Discuti os perigos desta evolução num documento que apresentei ao governo em Dezembro, escrito com Ricardo Cabral, e que apresentava soluções para evitar a perda do BANIF. Sabendo que o governo escolheu a venda ao Santander, forçada pelo BCE e pela Comissão Europeia, e que o documento já não teria efeitos práticos, divulgámos a proposta para conhecimento da opinião pública uns meses depois, a 3 de fevereiro deste ano, o que foi noticiado aqui no “Público” e uns dias mais tarde no El Pais, em Espanha. O debate sobre a espanholização tem vindo entretanto a crescer.
É certo que o patronato português está alarmado com a perspetiva. “A acontecer esse predomínio, é evidente que muitas das decisões estratégicas para o financiamento da economia nacional vão ser tomadas nesse país”, diz Francisco Calheiros, presidente da Confederação do Turismo.
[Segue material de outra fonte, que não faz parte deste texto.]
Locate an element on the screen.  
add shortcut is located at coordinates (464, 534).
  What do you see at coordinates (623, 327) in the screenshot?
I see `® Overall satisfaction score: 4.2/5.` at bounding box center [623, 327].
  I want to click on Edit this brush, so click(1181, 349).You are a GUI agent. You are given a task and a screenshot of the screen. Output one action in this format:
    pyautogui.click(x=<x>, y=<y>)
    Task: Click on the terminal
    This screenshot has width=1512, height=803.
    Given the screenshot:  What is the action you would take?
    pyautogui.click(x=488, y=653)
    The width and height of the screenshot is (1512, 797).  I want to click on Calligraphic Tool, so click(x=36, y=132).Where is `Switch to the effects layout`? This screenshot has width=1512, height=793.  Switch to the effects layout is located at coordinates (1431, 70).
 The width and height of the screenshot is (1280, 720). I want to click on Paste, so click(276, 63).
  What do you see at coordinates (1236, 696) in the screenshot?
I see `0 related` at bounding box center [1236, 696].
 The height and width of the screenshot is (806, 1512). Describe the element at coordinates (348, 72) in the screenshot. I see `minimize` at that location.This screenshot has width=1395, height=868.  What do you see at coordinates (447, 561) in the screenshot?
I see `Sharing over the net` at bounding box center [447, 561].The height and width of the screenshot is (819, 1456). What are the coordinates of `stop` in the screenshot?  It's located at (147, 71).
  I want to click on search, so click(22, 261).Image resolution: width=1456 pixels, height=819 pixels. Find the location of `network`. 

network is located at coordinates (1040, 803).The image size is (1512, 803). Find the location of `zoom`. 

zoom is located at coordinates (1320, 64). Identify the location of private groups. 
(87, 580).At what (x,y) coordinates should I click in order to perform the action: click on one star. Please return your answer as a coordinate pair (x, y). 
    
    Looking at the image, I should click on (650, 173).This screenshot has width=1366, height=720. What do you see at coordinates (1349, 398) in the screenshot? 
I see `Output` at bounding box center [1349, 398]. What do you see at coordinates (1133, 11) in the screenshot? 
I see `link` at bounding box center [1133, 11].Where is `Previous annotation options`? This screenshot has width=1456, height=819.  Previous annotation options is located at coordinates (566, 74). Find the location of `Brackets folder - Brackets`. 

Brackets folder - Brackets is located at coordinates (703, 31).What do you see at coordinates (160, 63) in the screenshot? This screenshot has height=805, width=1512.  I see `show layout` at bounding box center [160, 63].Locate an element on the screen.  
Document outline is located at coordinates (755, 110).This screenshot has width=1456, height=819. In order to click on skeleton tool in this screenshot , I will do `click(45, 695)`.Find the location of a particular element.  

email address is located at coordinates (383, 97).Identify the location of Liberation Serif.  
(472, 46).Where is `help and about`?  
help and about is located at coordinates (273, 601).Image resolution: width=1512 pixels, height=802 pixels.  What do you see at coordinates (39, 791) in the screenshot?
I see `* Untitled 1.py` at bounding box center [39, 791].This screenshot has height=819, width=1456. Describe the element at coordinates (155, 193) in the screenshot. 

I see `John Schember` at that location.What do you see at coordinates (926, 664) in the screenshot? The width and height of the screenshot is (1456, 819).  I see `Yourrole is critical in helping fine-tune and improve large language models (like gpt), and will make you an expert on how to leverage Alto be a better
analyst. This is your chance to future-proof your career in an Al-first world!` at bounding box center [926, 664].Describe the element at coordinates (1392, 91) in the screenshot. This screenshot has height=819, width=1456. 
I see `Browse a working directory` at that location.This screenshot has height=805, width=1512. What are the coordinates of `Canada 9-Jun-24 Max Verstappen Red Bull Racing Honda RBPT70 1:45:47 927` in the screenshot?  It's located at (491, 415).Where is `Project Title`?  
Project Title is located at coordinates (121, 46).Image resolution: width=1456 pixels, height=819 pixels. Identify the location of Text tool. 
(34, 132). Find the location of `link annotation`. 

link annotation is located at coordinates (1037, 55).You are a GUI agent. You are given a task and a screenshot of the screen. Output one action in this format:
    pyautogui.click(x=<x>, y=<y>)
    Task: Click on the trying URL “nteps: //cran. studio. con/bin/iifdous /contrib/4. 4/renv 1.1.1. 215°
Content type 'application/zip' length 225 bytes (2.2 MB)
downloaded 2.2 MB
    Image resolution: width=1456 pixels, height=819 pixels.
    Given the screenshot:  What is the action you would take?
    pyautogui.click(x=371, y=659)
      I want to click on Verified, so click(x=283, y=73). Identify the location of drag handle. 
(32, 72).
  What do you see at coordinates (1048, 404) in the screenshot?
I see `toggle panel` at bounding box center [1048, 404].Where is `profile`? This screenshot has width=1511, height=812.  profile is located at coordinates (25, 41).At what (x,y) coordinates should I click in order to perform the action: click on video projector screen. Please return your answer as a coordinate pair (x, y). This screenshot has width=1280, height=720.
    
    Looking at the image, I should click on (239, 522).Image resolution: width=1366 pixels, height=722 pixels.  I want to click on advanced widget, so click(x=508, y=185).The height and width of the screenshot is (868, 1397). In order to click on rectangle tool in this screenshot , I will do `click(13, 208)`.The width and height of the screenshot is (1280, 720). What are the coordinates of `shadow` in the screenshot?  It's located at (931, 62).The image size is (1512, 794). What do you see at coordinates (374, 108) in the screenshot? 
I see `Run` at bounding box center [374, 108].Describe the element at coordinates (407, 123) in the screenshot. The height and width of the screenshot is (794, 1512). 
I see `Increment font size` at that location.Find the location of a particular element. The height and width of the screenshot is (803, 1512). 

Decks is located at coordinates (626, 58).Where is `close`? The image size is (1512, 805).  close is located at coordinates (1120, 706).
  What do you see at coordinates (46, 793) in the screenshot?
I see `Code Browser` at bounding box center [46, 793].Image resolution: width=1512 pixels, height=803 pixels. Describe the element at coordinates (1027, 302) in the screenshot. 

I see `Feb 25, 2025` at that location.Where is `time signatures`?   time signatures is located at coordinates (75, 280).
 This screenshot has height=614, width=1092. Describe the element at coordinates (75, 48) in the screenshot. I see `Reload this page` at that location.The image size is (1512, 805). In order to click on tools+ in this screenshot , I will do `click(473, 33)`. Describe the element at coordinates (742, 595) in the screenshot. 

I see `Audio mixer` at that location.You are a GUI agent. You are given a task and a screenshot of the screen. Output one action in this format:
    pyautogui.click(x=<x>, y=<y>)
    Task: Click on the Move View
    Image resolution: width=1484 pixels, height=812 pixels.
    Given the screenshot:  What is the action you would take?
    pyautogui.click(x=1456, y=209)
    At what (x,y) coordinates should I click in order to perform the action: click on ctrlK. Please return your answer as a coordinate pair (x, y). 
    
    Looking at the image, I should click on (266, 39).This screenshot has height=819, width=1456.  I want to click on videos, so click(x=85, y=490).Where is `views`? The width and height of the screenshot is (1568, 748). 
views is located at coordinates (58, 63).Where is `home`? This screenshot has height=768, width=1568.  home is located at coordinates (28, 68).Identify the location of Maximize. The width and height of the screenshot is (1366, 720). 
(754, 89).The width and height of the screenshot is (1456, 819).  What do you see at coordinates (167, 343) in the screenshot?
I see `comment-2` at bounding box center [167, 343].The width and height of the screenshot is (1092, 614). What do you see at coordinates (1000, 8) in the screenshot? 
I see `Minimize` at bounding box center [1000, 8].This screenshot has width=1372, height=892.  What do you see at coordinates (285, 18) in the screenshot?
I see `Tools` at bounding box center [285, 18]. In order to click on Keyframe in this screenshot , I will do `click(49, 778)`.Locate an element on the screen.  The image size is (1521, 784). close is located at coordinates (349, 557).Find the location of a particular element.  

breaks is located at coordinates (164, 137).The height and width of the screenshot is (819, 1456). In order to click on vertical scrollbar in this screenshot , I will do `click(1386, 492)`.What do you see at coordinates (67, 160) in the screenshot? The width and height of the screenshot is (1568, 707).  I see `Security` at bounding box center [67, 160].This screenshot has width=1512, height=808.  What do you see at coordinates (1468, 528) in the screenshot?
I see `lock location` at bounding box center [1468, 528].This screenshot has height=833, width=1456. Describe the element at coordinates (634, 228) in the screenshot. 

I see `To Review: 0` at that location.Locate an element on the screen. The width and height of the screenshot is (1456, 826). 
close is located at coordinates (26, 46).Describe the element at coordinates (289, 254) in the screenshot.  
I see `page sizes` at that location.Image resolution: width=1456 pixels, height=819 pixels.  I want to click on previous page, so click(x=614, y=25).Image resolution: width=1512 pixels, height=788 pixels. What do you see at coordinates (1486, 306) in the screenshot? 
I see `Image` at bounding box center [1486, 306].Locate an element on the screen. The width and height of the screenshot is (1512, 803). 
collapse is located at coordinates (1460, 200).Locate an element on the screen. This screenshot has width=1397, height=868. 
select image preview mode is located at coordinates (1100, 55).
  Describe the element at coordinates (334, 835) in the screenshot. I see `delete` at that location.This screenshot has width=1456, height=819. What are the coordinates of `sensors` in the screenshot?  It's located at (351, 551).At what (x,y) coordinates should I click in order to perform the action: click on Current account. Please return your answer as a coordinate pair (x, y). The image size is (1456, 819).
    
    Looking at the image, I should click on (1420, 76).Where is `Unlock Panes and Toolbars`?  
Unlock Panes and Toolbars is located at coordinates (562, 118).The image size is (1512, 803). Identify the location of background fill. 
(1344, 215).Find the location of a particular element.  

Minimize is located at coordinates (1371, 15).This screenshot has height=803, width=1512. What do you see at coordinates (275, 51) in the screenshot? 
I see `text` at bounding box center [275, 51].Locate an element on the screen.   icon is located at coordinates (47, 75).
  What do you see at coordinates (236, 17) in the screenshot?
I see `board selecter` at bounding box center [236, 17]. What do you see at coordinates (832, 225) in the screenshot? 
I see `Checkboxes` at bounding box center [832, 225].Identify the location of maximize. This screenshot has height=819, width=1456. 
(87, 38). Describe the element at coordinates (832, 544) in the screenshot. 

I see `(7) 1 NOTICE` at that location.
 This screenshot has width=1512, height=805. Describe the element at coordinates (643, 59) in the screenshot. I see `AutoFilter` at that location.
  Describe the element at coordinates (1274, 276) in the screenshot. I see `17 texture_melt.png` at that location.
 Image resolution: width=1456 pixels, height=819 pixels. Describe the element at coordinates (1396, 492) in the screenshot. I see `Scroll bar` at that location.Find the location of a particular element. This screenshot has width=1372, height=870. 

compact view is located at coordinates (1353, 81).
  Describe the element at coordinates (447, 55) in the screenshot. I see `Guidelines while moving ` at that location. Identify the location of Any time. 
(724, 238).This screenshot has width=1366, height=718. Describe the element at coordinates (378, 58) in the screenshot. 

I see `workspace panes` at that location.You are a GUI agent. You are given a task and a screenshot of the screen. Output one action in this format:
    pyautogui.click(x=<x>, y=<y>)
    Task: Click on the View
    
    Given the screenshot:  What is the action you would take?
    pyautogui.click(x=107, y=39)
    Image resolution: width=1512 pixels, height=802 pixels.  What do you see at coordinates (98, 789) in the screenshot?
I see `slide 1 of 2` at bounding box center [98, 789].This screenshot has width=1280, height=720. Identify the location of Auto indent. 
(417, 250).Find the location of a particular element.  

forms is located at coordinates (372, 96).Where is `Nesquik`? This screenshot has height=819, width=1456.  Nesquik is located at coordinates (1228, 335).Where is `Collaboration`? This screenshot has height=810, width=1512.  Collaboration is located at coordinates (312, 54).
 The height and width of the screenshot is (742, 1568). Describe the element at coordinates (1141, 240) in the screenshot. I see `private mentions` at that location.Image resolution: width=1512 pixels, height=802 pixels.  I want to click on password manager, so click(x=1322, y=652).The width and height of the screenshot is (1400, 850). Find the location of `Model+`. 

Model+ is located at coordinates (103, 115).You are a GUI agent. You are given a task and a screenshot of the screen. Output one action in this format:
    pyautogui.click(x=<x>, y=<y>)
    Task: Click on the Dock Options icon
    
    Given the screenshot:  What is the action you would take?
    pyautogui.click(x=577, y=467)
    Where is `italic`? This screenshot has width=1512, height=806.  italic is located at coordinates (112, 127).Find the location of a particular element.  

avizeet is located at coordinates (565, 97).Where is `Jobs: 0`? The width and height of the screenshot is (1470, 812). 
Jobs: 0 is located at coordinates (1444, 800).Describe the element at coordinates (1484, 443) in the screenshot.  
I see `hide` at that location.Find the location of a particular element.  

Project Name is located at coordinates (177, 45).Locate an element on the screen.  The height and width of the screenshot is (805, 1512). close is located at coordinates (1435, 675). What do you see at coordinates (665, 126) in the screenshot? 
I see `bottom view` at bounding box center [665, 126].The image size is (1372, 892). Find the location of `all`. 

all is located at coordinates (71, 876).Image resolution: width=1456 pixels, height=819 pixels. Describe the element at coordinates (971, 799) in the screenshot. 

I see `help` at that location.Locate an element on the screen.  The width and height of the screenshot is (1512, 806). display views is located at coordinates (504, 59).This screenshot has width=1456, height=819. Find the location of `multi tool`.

António Saraiva, presidente da CIP, critica esta evolução da banca, porque terá “inevitáveis reflexos na concessão de créditos, principalmente às pequenas e médias empresas. Numa economia em que a banca tradicional era o pilar que alavancava estas PME, pode acontecer, não digo um tsunami, mas uma grande tempestade na economia nacional”. Saraiva tornou-se um paladino da Caixa Geral de Depósitos, a “joia da coroa na defesa da economia portuguesa, que pode melhorar o apoio ao tecido empresarial”. Apela mesmo ao governo: “é preciso bater o pé em Bruxelas. É a nossa economia que está em causa!”. Vieira Lopes, presidente da Confederação do Comércio e Serviços recorda que a “concentração da banca, independentemente da origem do capital, já limita muito mais os financiamentos”. Se “o peso maior for de um banco estrangeiro não é positivo e, para contrabalançar a CGD teria de ser um verdadeiro banco das PME e do investimento”. Mas Vieira Lopes deita a toalha ao chão quanto à espanholização: “Não vejo alternativa”.
Percebe-se a razão deste alarme. Os processos de concessão de crédito dão aos bancos toda a informação sobre as empresas (o que vai ser decisivo para operações futuras de aquisição de ativos) e permitem-lhes fazer escolhas fundamentais: porque é que o La Caixa há-de financiar uma empresa que queira produzir um produto que concorra com outro criado em Barcelona por uma empresa em que o grupo tenha uma quota? Ou o Santander mutatis mutandis?
Ou seja, a espanholização avança, o patronato português conta com ela e teme-a, mas como sempre é incapaz de se lhe opor, porque o capital gerado em Portugal tem tido outro destino que não o investimento. Nem isso explica que o governo promova ou permita o complemento da angolanização, depois de ter subscrito, forçado ou não, a venda do BANIF ao Santander e agora a tomada do BPI pelo La Caixa.
Que o controlo público é a única alternativa consistente, já o tenho defendido de há muito. Constato que pelo menos quanto à CGD isso parece suficientemente consensual, do presidente Marcelo Rebelo de Sousa ao primeiro-ministro António Costa e a toda a esquerda, se não mesmo a parte da direita. Mas a CGD é somente a trincheira ameaçada. O Novo Banco ainda não foi vendido. Por isso, é no Novo Banco que está a possibilidade de ampliar o setor público, o único que não vai ser nem espanholizado nem angolanizado e que permite pôr o interesse da economia e do emprego à frente dos jogos bancários.